== Records shown ==

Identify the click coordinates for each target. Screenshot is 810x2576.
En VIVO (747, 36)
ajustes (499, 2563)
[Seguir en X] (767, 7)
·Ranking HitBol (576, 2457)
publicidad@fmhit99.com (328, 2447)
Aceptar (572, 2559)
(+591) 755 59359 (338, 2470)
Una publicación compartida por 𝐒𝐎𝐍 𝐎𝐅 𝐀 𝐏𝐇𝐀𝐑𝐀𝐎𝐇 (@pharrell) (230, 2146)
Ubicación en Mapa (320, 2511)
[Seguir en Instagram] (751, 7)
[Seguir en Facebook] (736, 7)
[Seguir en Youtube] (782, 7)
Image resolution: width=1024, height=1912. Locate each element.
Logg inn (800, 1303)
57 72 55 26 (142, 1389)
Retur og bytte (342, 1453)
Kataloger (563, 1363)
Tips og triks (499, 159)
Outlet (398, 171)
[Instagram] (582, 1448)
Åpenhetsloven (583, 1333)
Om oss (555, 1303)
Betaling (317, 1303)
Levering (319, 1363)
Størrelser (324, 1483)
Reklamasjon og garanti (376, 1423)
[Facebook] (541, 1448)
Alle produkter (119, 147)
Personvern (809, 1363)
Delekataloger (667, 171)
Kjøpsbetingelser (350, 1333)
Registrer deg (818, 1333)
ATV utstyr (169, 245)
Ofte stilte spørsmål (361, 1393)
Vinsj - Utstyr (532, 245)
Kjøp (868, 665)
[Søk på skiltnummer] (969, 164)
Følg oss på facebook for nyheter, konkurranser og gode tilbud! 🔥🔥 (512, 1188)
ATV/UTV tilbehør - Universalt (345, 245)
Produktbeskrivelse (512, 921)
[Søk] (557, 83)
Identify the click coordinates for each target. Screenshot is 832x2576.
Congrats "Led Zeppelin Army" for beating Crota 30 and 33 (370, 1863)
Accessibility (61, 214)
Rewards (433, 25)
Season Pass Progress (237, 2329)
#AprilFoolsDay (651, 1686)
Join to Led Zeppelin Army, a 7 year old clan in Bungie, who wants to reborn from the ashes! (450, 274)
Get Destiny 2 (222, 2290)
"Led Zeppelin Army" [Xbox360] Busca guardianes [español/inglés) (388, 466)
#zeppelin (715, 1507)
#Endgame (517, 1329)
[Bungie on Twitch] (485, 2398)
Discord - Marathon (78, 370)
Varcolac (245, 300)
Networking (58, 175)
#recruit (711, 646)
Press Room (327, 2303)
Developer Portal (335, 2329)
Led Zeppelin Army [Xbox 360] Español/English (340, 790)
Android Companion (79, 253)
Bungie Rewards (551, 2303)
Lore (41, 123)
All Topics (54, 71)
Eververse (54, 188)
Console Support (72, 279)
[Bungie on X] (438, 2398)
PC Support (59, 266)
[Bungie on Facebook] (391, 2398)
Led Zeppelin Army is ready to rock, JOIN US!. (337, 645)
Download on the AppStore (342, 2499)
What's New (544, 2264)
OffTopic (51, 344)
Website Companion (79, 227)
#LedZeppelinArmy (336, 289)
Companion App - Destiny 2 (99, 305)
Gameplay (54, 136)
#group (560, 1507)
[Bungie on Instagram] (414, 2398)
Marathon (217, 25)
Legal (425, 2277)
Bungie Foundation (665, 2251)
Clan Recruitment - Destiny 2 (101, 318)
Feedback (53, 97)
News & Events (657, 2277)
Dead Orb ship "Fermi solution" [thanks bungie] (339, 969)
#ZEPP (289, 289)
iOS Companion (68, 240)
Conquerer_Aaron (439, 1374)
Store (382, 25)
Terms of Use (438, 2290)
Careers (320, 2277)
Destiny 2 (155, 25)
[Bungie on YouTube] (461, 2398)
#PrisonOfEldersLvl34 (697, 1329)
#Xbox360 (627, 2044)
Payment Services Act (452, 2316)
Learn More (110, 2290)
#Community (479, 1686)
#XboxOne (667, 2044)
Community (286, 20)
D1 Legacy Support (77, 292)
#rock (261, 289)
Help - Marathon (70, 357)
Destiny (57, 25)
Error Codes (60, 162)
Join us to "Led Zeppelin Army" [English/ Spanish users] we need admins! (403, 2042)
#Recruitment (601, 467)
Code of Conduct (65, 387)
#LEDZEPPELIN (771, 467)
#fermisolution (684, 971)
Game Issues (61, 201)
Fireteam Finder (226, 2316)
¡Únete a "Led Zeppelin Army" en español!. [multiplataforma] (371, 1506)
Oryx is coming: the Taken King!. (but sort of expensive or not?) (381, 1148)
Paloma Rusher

===

Your answer should be the lines above from the one containing "Om oss (555, 1303)" through the one containing "[Søk på skiltnummer] (969, 164)", copied exactly and with both ends kept.

Your response:
Om oss (555, 1303)
Betaling (317, 1303)
Levering (319, 1363)
Størrelser (324, 1483)
Reklamasjon og garanti (376, 1423)
[Facebook] (541, 1448)
Alle produkter (119, 147)
Personvern (809, 1363)
Delekataloger (667, 171)
Kjøpsbetingelser (350, 1333)
Registrer deg (818, 1333)
ATV utstyr (169, 245)
Ofte stilte spørsmål (361, 1393)
Vinsj - Utstyr (532, 245)
Kjøp (868, 665)
[Søk på skiltnummer] (969, 164)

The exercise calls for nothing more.